Wednesday, January 7, 2015

USA Volleyball Will Not Let This Blog Post Die So I Decided To Kill It

First things first: I LOVE Karch Kiraly. I talk to kids about Karch Kiraly every single week. A lot of the kids I talk to STILL do not know who he is but I have blogged about him before and he is a hero for myself and other fans of volleyball in the USA and worldwide.

But on this topic Karch is wrong. Very wrong. This blog post has been shared several times via social media and I just cannot take it anymore.

USAV was wrong to utilize this picture of plank exercises being performed this way:

These exercises are to be performed correctly and are to follow a proper progression. I know, believe me I know, these exercises look hard. They ARE HARD! But if they are to aid the athlete in the development of high-performance they are to be performed correctly. No need in attempting to make someone feel like they are better trained than they really are. I am sure the athletes performing these are thinking they are doing great work. So when someone like myself comes along and critiques and attempts to correct them we have an uphill battle because they have believed all this time that they have been killing it on their core strength. I quote one of my mentors, Michael Boyle, often on this, "Your athletes are the mirror you see yourself in and the window that others see you through. If they are doing something wrong it is directly your fault." If Coach Boyle walked in and saw these exercises being performed this way I would be embarrassed, not proud. It can be basic, as Karch's blog suggests, but it has to be done right! Would USA Volleyball allow a picture like this to represent their program and process:

Absolutely not!

Karch was wrong when he suggested multi-tasking as a solution to managing the young athlete's time. A sweet gesture, perhaps, by attempting to give these athletes credit for being soooooo busy but reality tells a different story. According to this study, commissioned by Nokia, not just young people but people in general who have a smartphone check it every 6 1/2 minutes, 150 times a day! Talk about a time waster! That is a great place to start: put your phones down!

When I mentioned before that many of the kids I talk to every week do not know who Karch is that is not to slight him but this does suggest that even as "volleyball addicts" these kids are not paying attention to volleyball, its history, or its heroes if they do not know who Karch Kiraly is. We have to find a way to make those things that are truly important the most important thing. Lou Holtz says this terrifically with his WIN "What's Important Now" philosophy. Smartphone? Not important. Studying? Important. Getting better at volleyball? Important. Getting stronger? Also important. 

Beyond that the research is pretty clear that as multi-taskers we suck.

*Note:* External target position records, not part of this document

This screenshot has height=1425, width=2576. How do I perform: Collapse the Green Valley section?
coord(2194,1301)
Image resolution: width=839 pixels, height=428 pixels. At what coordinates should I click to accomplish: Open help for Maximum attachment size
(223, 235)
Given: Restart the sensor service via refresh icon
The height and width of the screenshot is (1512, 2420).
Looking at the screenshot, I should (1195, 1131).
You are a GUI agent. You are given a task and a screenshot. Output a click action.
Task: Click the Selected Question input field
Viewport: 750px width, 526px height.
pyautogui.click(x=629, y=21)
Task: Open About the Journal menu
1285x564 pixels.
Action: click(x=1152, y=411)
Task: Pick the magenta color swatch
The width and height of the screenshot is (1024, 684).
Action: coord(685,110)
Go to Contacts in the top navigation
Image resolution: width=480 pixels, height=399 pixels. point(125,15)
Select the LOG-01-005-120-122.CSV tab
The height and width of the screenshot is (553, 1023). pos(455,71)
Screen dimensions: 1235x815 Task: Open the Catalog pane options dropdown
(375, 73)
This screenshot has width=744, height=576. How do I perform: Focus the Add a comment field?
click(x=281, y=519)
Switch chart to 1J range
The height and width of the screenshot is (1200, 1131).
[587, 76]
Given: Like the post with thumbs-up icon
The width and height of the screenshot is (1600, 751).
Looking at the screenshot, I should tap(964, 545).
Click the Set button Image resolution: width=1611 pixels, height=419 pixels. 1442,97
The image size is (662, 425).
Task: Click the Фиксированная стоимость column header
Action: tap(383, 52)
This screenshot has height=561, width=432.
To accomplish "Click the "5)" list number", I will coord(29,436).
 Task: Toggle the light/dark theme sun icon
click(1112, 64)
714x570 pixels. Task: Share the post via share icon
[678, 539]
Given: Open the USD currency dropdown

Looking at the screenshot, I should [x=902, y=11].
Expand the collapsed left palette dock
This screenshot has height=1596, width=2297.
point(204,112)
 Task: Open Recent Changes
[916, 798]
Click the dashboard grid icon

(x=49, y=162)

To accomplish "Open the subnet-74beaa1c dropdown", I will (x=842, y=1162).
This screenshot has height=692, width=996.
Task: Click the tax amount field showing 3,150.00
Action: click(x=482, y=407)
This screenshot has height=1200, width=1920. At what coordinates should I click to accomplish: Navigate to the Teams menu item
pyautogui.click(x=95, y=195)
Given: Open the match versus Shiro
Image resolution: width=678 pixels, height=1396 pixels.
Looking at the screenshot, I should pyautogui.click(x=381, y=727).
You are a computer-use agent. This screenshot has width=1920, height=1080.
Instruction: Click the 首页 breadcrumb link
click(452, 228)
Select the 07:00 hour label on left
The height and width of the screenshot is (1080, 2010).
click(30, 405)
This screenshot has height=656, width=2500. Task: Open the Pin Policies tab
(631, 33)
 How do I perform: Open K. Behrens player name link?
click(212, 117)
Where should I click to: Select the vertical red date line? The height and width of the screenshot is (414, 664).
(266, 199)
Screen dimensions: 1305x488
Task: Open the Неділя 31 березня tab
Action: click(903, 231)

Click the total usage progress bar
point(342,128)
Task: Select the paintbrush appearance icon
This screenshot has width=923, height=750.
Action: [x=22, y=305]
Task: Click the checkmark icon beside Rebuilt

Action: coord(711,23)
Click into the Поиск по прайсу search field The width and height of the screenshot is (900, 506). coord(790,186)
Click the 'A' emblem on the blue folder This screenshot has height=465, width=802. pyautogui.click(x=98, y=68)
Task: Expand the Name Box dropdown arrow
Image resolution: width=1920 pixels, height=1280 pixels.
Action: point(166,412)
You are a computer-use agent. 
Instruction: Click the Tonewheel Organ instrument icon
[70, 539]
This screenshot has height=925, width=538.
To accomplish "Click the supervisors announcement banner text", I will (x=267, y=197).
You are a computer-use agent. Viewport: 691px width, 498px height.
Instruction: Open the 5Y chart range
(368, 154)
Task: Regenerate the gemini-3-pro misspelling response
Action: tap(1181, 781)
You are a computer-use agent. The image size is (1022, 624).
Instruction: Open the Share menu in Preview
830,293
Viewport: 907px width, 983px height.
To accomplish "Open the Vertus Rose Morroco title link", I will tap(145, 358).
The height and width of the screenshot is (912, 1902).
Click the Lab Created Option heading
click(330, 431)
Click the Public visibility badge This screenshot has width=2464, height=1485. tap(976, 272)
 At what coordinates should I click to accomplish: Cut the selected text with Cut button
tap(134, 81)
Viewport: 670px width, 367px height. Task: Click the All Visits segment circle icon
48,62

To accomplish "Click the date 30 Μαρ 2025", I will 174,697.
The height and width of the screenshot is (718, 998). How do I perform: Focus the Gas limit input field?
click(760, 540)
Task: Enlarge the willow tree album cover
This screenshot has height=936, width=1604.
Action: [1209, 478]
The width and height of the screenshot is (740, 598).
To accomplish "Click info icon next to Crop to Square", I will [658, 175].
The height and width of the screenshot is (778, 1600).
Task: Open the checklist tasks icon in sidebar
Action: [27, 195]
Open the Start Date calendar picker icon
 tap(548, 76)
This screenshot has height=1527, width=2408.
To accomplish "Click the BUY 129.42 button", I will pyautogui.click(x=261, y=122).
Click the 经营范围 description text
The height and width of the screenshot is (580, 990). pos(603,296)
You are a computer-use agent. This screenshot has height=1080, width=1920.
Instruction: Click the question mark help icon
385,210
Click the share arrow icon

Better to give one task our full attention than to attempt to do too much at once and water down learning and transfer effects. There is a quote that comes from Zen philosophy that says, "Before enlightenment chop wood carry water, after enlightenment, chop wood carry water." It is the purpose that lies beyond just doing the thing that makes what we do significant. 

Karch was also wrong to solicit the advice of an athletic trainer who by definition, according to the NATA, are not exercise professionals. It is a rather harmless wrong in the big picture goal of this blog post but nevertheless still wrong. The team has a strength and conditioning coach, Tim Pelot to my knowledge, and Karch and/or USAV should have done the right thing and involved him in this discussion from the beginning.  If Karch had asked Tim for advice in handling injuries I am sure that athletic trainers on the other side would be equally offended. That is not his job and any strength coach who suggests it is is acting unprofessionally. There are exceptions to this as there are many professionals who are dual-credentialed as athletic trainers, physical therapists, and/or strength and conditioning professionals but we cannot assume that those other skills are a competency and I will make no such assumption here.

This all was very likely an afterthought to USAV in their big picture of things, I mean it is JUST a blog post, but none of this supports the idea of "conditioning as homework", as John Kessel of USAV has stated many, many times before being anything more than a token gesture that volleyball athletes should try to strength train some when they can squeeze it in. I hold USAV to a very high standard and think very highly of the work they do, that Karch does and has done, and that John Kessel does. That is the reason I find this to be so disagreeable and so upsetting.

In the closing of the blog post Karch talks about how his dad would sneak away from work for 90-minutes every day to play volleyball on the beach. As his dad was a doctor doing very important work I think that this carries with it a great lesson but not as it was suggested being attached to the rest of the blog. If it is important you will find a way to get it done, as Karch's dad did, but if it is not you will find an excuse. Find a way!